Mobius believes that Loki can help him catch this variant--and for good reason. Apparently, the TVA has identified that the rogue variant actually is a version of Loki. That's unfortunately all the info we get about that particular bombshell, so how and why a version of Loki is galavanting around time is left a mystery.

Needless to say, the TVA higher-ups, specifically Ravonna Renslayer (Gugu Mbatha-Raw) aren't exactly thrilled about Mobius's plan, but eventually acquiesce, and we end the episode with Mobius and Loki forming a tenuous agreement.
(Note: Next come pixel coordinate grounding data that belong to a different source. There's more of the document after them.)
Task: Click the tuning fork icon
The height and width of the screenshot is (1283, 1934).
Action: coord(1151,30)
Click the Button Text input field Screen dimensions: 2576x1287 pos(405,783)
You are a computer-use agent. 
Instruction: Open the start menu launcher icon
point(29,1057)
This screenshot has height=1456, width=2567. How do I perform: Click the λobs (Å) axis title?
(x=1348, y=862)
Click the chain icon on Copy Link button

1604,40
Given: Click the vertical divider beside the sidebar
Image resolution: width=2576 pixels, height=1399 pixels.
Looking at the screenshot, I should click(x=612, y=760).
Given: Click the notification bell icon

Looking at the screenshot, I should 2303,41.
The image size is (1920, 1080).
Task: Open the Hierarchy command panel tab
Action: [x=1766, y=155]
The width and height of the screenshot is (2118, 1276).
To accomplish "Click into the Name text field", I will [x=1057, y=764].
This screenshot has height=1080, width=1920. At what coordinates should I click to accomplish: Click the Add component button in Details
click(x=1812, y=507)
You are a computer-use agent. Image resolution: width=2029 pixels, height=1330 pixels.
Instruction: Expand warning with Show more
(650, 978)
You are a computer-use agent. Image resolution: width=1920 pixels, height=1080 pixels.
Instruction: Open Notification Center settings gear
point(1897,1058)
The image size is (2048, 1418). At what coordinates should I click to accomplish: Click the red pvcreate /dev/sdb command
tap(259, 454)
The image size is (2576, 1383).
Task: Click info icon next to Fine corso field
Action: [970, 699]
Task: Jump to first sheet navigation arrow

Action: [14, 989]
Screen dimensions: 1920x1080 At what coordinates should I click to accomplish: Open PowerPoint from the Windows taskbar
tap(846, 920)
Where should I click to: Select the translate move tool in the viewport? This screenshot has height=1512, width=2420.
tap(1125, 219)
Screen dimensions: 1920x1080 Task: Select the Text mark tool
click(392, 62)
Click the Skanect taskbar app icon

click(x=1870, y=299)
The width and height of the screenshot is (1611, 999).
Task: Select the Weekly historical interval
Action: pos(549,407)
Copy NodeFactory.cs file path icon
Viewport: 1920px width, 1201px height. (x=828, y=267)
Some things to note in this episode:

  • The TVA is so powerful that not only can Loki not use his magic, but even the Infinity Stones are rendered completely useless. Office workers can use them as paper weights.
  • There are lots of explicit nods and callouts to the multiverse in this episode alone, something that the MCU is obviously building towards for the upcoming Dr. Strange in the Multiverse of Madness movie. With the added context from the TVA's infomercial, we can assume that the creation of a multiverse will involve a lot of branching timelines and, presumably, hasn't actually happened yet.
  • The Time-Keepers themselves seem to be a little shady--just listen to the way Revona talks about them during Loki's trial.
  • It's too early to tell just how much this version of Revona will relate to her comics counterpart but in the books, Revona has a history that connects to Kang the Conqueror.
  • How does the TVA know that it's a Loki variant causing all this trouble and what makes this Loki variant so dangerous? Where did they come from?
  • Notably, the infomercial calls the events where timelines diverge "nexus events," which is the second time we've heard the MCU use that word in that way--WandaVision Episode 7 which featured a commercial for an antidepressant drug called "Nexus." In Marvel Comics there is the concept of a "Nexus Being," which isn't often used but describes entities that have the ability to affect and change probability and the future. Notable Nexus Beings include Wanda, Kang the Conqueror, and Franklin Richards.